Ich versuchte es einfach zu vergessen, schließlich war es nur ein Zufall gewesen. Er hätte es bestimmt jeder x-beliebigen im Fahrstuhl besorgt. Laut seufzte ich auf und blickte gedankenverloren aus dem Fenster. Heute wollte die Zeit auch überhaupt nicht rumgehen. Aktuell gab es keinen neuen Auftrag, den ich bearbeiten konnte, also beschloss ich mir die Beine etwas zu vertreten. Der Trakt war recht spärlich besetzt. Nur ein paar Mitarbeiter waren bei dem schlechten Wetter im Büro.
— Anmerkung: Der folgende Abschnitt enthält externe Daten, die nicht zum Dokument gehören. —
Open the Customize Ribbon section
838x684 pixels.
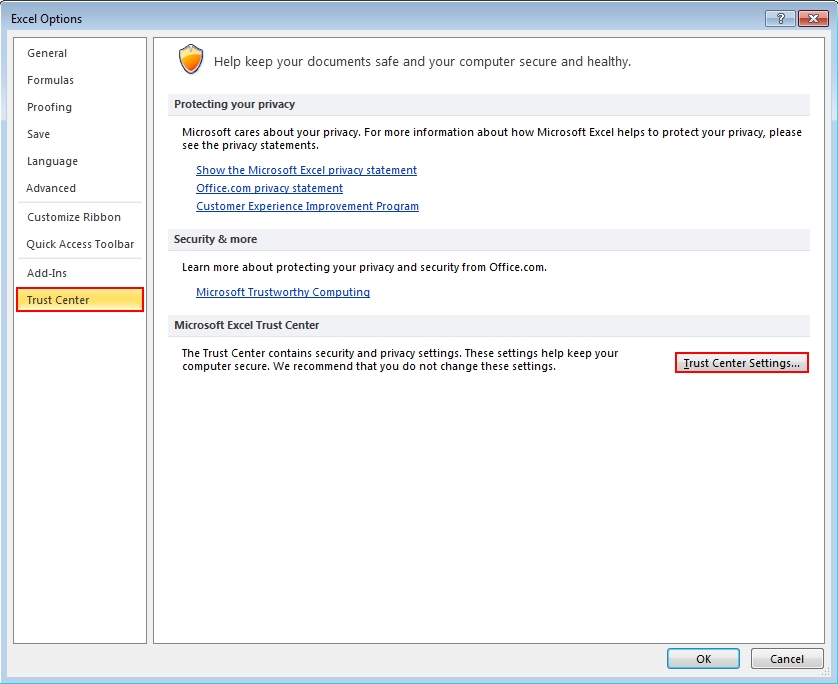coord(74,217)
Wieder seufzte ich auf. Ich würde auch lieber meine Zeit im Homeoffice verbringen. Doch leider war ich dafür noch nicht lange genug angestellt. Grübelnd sah ich aus den, bis zum Bodenreichenden Küchenfenster. Ich hatte mir einen Tee gekocht und nippte an der Tasse. Wie ich so mit meinen Gedanken beschäftigt war, merkte ich gar nicht, dass ich nicht mehr allein im Raum war. Ich drehte mich um, damit ich wieder an meinen Arbeitsplatz zurückkehren konnte, doch mir versperrte jemand den Weg. Mein Blick richtete sich auf und ich schaute wieder einmal in die Augen des jungen Mannes aus dem Fahrstuhl. Doch bevor ich irgendwas sagen konnte, legte er einen Finger auf meine Lippen. Seine Hand wanderte wieder frech zwischen meine Beine. Meine Atmung verschnellerte sich. Eigentlich wollte ich ihm keine Gewehr mehr über meinen Körper lassen, aber ich war wieder in diesem Rausch der Gefühle. Ich spürte, wie mein Körper auf seine Berührungen reagierte. Als ich dabei in sein Gesicht sah, konnte ich sehen, wie sehr es ihm gefiel mich zu quälen. Er hatte richtig Spaß daran. Sein lächeln sagte mehr als tausend Worte. Ich wollte so gerne aufstöhnen, doch er verneinte dies mit einem leisen „schhhhhhh“. Boah, dieser Typ was will er denn von mir? Warum spielt er so mit meinem Körper? Und warum gefiel es mir so sehr? Ich zuckte und kam so leise wie möglich. Mir wäre dabei fast die Tasse aus der Hand gefallen, doch er stützte meinen Arm. Er sah mir in die Augen, lächelte, drehte sich um und verließ die Küche. Zurückgeblieben mit meinem feuchten Höschen stand ich da und wusste nicht wie mir geschah. Ich brauchte ein paar Minuten, um meine Gedanken zu sortieren. Dann führte mein Weg mich zurück zu meinem Schreibtisch. Als ich an seinem Trakt vorbeikam, konnte ich sehen, wie er mich wieder keines Blickes würdigte. Ich verstehe diesen Mann nicht.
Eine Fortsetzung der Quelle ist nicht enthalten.